> _Passage given_
..........

Let’s not waste time getting to the point. Here it is: I love Moxie.

Amy Poehler’s second directorial effort tells the tale of Vivian (Hadley Robinson), a sixteen-year-old high school student, who rarely raises her head above the parapet. She’s painstakingly ordinary: quiet but not distressingly so; bright but not a star student; she has friends but isn’t ‘popular.’ When it comes to filling in her university application, her personal statement proves a stumbling block. Because – like countless others – Vivian hasn’t got a ‘thing’: she isn’t on the soccer team, she’s not a cheerleader; she doesn’t act, dance or play chess; she hasn’t got a passion for astronomy or baking; she doesn’t have any burning ambition or sense of what she wants to do. She’s just a kid, muddling through, worried that she’s not good enough.

Although we’re never told exactly where Rockport High School is, there’s a definite sense of small-town claustrophobia. The students have all known each other since kindergarten, and their roles are long-established. Of course, there are some surprises, such as Seth the Shrimp (Nico Hiraga) suddenly appearing a lot less shrimpish after a summer growth spurt, but there’s a general acceptance of how things are. It’s how they’ve always been, right?

..........

> _Material_
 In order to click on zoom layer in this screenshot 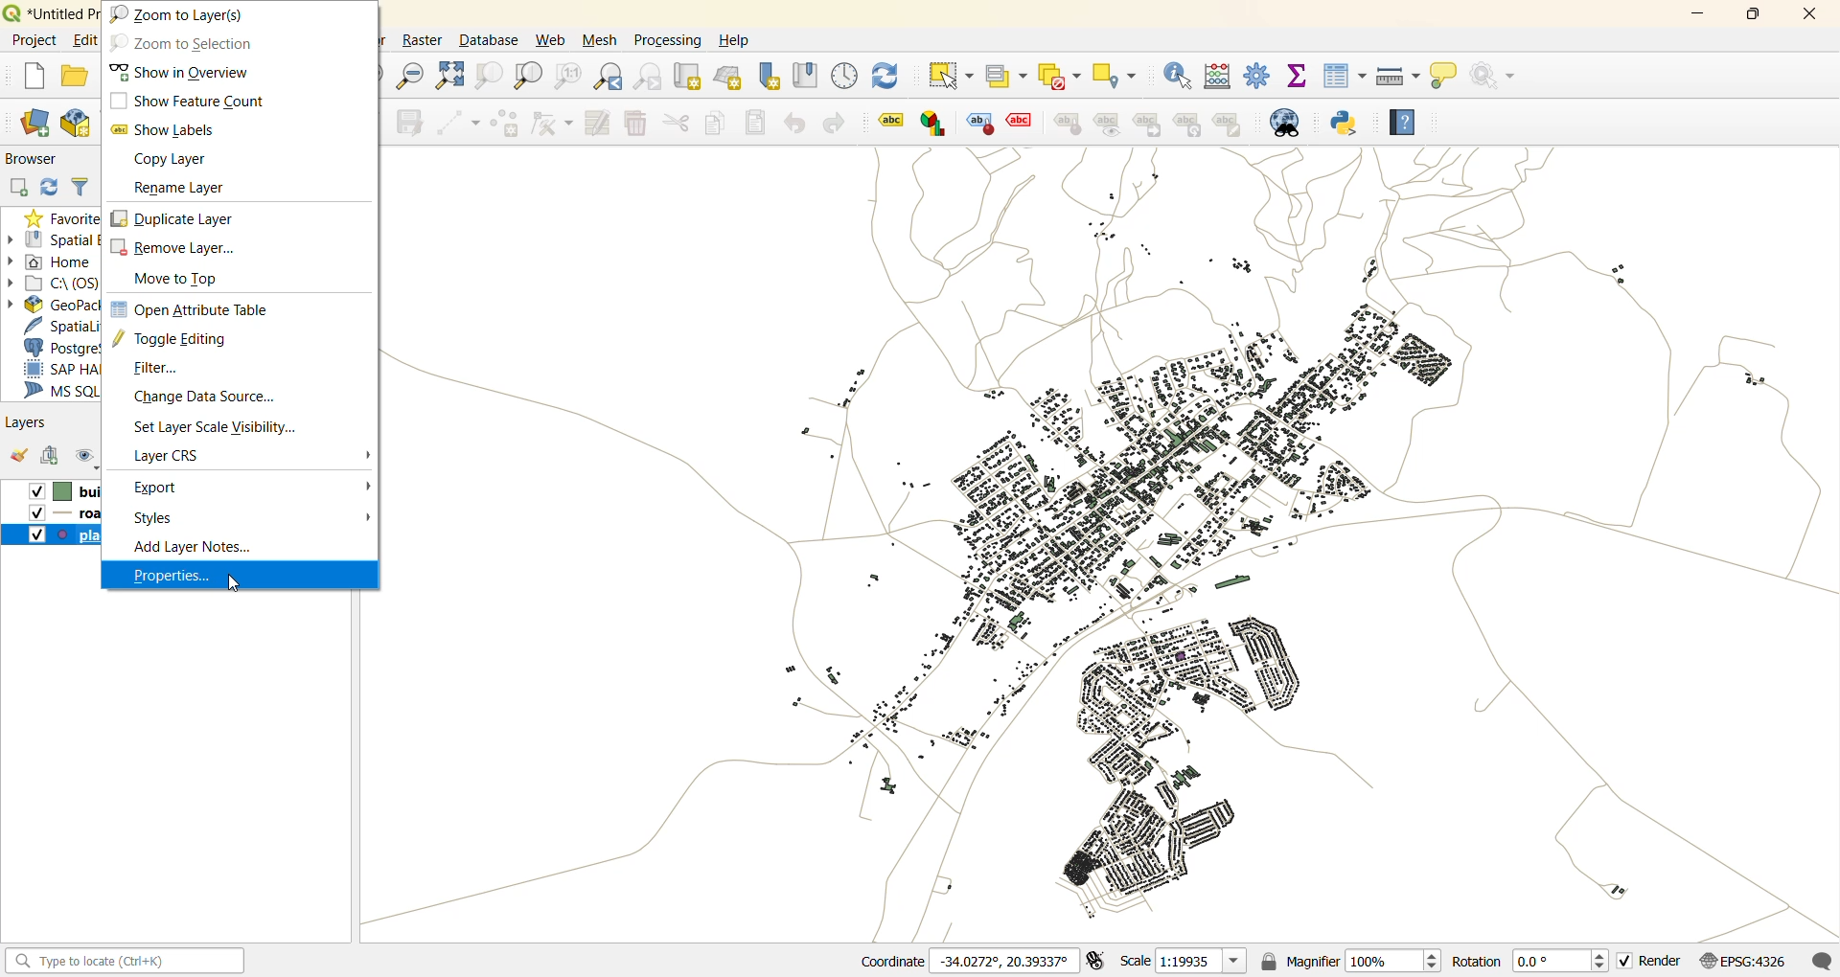, I will do `click(528, 76)`.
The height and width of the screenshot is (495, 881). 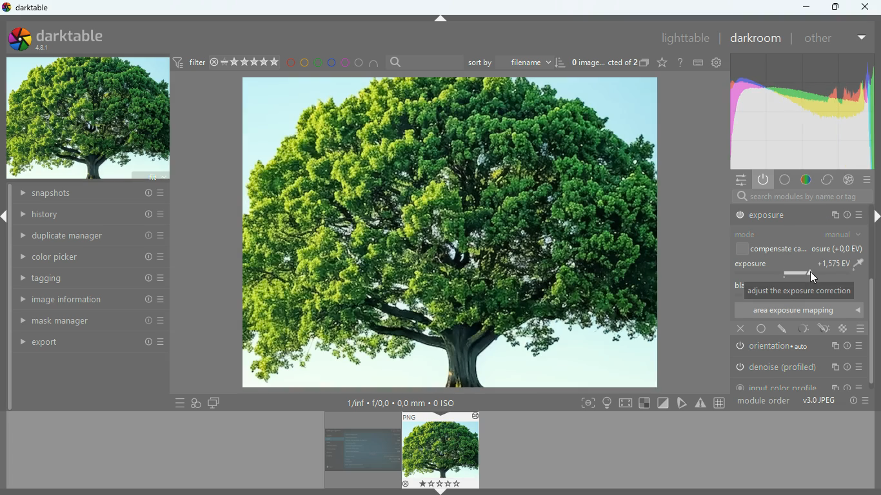 What do you see at coordinates (173, 403) in the screenshot?
I see `menu` at bounding box center [173, 403].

..........

> _Objectives_
a: According to the Moxie review, which actor plays Vivian?
b: Repeat the part of the Moxie review starting with "Although we’re never" and going on through "always been, right?".
c: Pick up the film review of Moxie where it stops and write the next part.

> _Responses to the exercise_
a: Hadley Robinson plays Vivian.

b:
Although we’re never told exactly where Rockport High School is, there’s a definite sense of small-town claustrophobia. The students have all known each other since kindergarten, and their roles are long-established. Of course, there are some surprises, such as Seth the Shrimp (Nico Hiraga) suddenly appearing a lot less shrimpish after a summer growth spurt, but there’s a general acceptance of how things are. It’s how they’ve always been, right?

c:
But then newcomer Lucy (Alycia Pascual-Peña) shows up, and views her classmates with fresh eyes. She can see that Mitchell (Patrick Schwarzenegger) isn’t just annoying; he’s an entitled bully. When she calls him out, she’s urged to let it go: Principal Shelly (Marcia Gay Harden) tells her to grow a thicker skin, and Vivian offers her advice on how to fly under his radar. But Lucy isn’t prepared to indulge Mitchell. She stands up to him, even though it makes her a target.

Vivian is inspired.

And so Moxie is born: an anonymous fanzine; a call to arms. Vivian starts small, urging girls to decorate their hands with hearts and stars in a gesture of solidarity, but the movement soon snowballs, threatening the core of the establishment.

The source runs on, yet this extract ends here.